The two weeks after that will be a frenzy of school activities and our last party of the year.
Then it will be time to give serious thought to the plans and goals and projects of 2014. No, I don’t make resolutions. But I am just as influenced as the next person by that “magic” date on the calendar. A new year, new hopes, new plans…
Yes, the best laid plans…
No, I don’t know what lies in store for me…
Yes, I believe that God is in charge…
Here we go again…down, down, down the path of no return.
When I was a child my parents spent Thanksgiving Day cooking, watching the Macy’s parade, eating, cleaning up, watching the football game, and napping. In between each activity there was talking and laughing and sometimes a bit of arguing with whatever relative happened to be in the house. I don’t recall Mother ever forgetting anything she needed for our meal or sending anyone to the store for more of anything. No one left the house in the middle of the afternoon to go shopping.

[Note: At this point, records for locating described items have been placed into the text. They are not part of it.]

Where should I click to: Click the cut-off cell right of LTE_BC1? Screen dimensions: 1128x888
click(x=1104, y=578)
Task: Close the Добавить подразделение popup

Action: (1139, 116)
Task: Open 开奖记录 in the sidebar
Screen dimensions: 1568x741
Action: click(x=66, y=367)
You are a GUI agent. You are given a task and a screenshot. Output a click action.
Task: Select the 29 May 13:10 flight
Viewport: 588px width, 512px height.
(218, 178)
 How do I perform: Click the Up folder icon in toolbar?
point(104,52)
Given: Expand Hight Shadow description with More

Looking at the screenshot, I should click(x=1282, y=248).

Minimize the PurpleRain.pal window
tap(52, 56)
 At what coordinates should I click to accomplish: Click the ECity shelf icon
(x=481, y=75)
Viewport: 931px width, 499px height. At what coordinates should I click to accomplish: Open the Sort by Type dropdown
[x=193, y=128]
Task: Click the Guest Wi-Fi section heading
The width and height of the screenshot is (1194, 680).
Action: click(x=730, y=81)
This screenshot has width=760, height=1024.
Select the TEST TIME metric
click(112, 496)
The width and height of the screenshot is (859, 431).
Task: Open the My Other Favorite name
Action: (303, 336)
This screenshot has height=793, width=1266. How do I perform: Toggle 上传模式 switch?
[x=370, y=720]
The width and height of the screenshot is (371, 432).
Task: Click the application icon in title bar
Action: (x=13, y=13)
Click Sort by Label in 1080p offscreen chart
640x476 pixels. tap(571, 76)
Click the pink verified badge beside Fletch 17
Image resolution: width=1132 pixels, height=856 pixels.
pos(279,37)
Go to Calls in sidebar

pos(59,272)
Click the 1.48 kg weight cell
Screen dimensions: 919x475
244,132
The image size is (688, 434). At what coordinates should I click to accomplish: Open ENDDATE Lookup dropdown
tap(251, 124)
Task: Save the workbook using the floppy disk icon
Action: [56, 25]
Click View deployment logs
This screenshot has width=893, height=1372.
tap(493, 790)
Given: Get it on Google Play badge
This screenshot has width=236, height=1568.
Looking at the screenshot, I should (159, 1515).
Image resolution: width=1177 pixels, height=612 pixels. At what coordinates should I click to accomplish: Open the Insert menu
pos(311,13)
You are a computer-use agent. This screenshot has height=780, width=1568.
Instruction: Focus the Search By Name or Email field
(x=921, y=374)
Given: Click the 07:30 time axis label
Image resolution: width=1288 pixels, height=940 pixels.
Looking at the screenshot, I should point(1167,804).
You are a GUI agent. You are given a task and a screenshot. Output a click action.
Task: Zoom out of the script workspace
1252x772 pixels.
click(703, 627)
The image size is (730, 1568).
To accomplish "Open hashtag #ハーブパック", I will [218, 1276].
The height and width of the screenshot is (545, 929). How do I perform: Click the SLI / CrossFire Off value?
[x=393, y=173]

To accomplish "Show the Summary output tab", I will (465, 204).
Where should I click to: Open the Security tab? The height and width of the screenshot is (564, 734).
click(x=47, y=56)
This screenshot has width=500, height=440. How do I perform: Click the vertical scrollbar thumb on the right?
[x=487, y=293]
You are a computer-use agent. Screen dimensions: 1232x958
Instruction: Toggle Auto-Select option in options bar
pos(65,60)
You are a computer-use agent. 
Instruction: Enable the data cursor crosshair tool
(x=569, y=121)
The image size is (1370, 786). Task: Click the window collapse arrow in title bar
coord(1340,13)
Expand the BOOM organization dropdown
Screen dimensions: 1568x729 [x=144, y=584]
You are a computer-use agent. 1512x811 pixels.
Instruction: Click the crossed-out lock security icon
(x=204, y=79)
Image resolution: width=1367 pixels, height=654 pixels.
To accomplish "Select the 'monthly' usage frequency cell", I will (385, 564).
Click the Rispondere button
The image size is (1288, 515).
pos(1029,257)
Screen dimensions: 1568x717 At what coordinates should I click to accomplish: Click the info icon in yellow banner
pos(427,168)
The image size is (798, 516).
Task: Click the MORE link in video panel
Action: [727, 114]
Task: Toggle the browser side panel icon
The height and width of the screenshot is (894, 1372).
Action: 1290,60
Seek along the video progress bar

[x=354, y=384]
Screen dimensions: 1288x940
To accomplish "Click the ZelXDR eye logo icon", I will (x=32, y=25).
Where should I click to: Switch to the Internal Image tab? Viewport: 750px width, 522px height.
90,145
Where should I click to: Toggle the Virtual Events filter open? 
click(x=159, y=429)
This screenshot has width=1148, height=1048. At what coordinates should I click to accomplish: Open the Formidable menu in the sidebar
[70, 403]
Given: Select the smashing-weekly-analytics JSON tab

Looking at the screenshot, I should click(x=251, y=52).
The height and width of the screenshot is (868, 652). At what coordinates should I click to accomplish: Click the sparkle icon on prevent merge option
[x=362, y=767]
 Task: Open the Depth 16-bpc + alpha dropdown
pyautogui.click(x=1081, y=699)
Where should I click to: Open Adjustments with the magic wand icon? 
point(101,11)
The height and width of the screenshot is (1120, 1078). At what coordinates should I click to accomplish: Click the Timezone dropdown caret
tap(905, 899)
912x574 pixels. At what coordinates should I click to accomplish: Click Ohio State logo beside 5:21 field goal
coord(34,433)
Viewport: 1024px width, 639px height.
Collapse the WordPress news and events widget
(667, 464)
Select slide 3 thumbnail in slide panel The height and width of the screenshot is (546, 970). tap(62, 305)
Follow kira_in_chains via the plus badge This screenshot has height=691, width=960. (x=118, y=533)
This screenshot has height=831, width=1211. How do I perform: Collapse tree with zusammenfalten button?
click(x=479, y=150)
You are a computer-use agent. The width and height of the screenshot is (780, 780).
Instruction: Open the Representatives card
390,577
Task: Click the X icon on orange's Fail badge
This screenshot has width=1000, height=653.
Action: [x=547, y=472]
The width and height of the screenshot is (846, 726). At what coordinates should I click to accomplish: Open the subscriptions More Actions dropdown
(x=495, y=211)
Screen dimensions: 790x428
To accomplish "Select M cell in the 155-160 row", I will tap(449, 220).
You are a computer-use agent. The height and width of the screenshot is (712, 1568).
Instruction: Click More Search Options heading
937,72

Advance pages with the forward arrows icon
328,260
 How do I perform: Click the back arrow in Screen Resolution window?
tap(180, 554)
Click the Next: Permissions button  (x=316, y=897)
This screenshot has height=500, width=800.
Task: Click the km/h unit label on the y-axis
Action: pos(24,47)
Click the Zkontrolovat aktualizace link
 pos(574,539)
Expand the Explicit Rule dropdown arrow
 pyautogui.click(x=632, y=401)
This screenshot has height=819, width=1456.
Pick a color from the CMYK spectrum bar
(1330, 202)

Now “Black Friday” has slowly but surely encroached on our day of gratitude until it has crossed the magic line of midnight and become “Thrifty Thursday”. Millions of shoppers will head to the stores as early as mid-afternoon tomorrow to be the first to save a few bucks on Christmas gifts. I predict that one day we will just skip the parade, have an early brunch, and be in the stores by NOON. Why not? Shopping and sales and savings seem to be much more important than family and friends and thankfulness.
Oh, you are shopping FOR your family and friends?
And you must get out there and beat some imaginary deadline and save lots of money on something you couldn’t otherwise afford to buy?
Do you hear yourself??? Seriously? Do not for one moment think that I believe any of that. Black Friday or Thursday or Cyber Monday is all about the thrill of the hunt. It’s about excitement and feeling special. It’s about following the latest trends and buying the “in” thing. It’s about bragging rights. It’s about a hundred things that have nothing to do with necessity.
So do whatever makes you happy tomorrow afternoon. Shop ‘til you drop. But just be aware that someone who may want to be home with their family must be in the store to wait on you. Someone who can’t afford to say “no” may put your purchases in a bag. And whatever you do tomorrow may set in motion a new standard for shopping next year and the next. Retailers will respond to what you do during the next few days and will plan next year’s sales accordingly. So…good luck to you!
Me? I’ll be napping. Most of my shopping is already done. I’ll finish the rest when I can. Somehow I never miss the big deadline…Dec. 25.